Aber so sind wir eben. Im Urlaub entwickeln wir eine ungewohnte Milde, es ist halt gar so schön und warm, die Bougainvillea blüht, und die Einheimischen, die man zu Hause, egal ob Türken, Italiener oder Griechen, nicht ohne Vorbehalt sieht, sind hier total gastfreundlich und authentisch. Das ist natürlich gut so.
Aber musste man aus dieser gelösten Urlaubsstimmung heraus gleich mehrere Sechser-Kartons Lambrusco ins Auto laden? Oder meinetwegen Brunello di Montalcino? Zuhause angekommen, verhält es sich mit diesen Köstlichkeiten nämlich häufig so wie mit der eigenen Stimmung. Sie scheinen sich sofort anzupassen an das schlechte Wetter und den Arbeitsalltag. Denn sobald man den edlen Tropfen, der einem auf der Veranda der Ferienwohnung so gut geschmeckt hat, zu Hause entkorkt und daran nippt, stellt sich Ernüchterung ein: Ledrig und holzig schmeckt der Brunello, widerlich sauer der Lambrusco, harzig der Retsina. Hätte man ihn nur dort gelassen, wo er sein angestammtes Revier hat!
Kaum ein anderes Getränk ist derart stark an eine Region, einen Ort, ja sogar an einen bestimmten Boden geknüpft wie der Wein. Nicht umsonst gibt es, vorsichtig geschätzt, 780 Weinstraßen in Europa, aber gefühlt nur 3,5 Bierstraßen.

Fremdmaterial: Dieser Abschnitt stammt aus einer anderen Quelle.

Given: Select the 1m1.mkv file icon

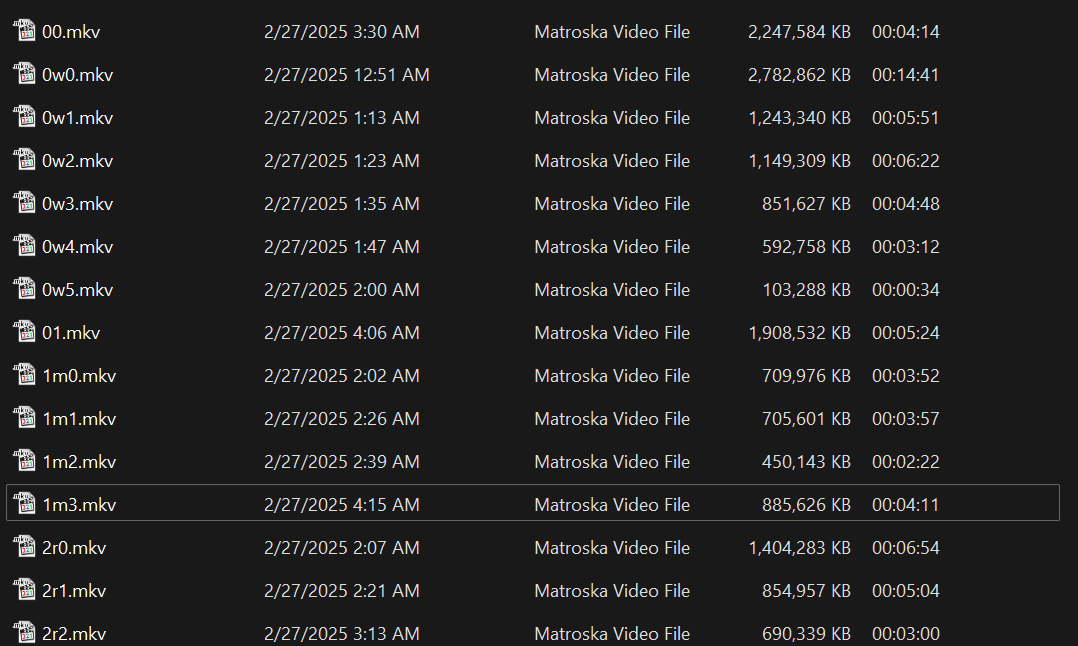Looking at the screenshot, I should 24,418.
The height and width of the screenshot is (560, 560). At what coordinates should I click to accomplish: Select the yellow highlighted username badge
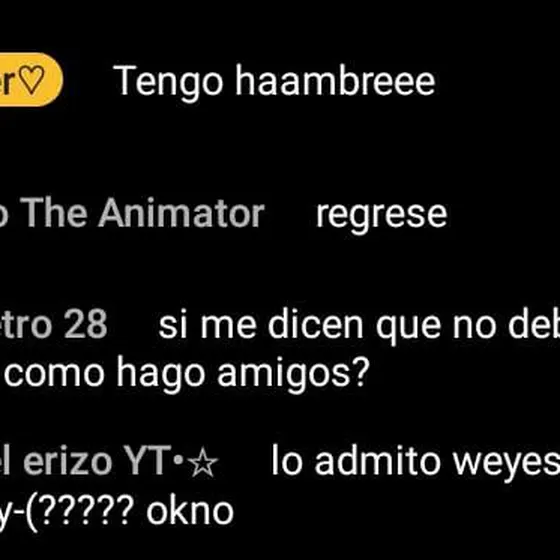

Wein verbindet man immer mit einer bestimmten Region, einem Klima, einem Menschenschlag. Sobald all diese Faktoren nicht mehr vorhanden sind, weil der Weintrinker wieder zu Hause ist, scheint auch der Wein sich so fremd zu fühlen, dass er in den Geschmacksstreik tritt.
Aber dann gibt es da noch eine andere Fraktion von Menschen. Sie behaupten, sobald sie einmal einen Winzer persönlich kennengelernt haben, mit ihm durch Weingarten und Keller geschlendert sind, er ihnen den Lössboden und die alten Reben gezeigt hat, dass ihnen nun jede Flasche Riesling oder Grüner Veltliner doppelt so gut schmeckt, als wenn sie diese einfach in einer Weinhandlung gekauft hätten. Und das ganz unabhängig davon, ob der Wein am Urlaubsort oder zu Hause entkorkt wird.
Daraus kann man nur zwei Schlüsse ziehen: Alles ist Psychologie. Und: Egal, wie versiert und kennerhaft wir tun, wie viele Flaschen wir schon geleert haben, am Ende versteht keiner was vom Wein. In diesem Sinn: Prost!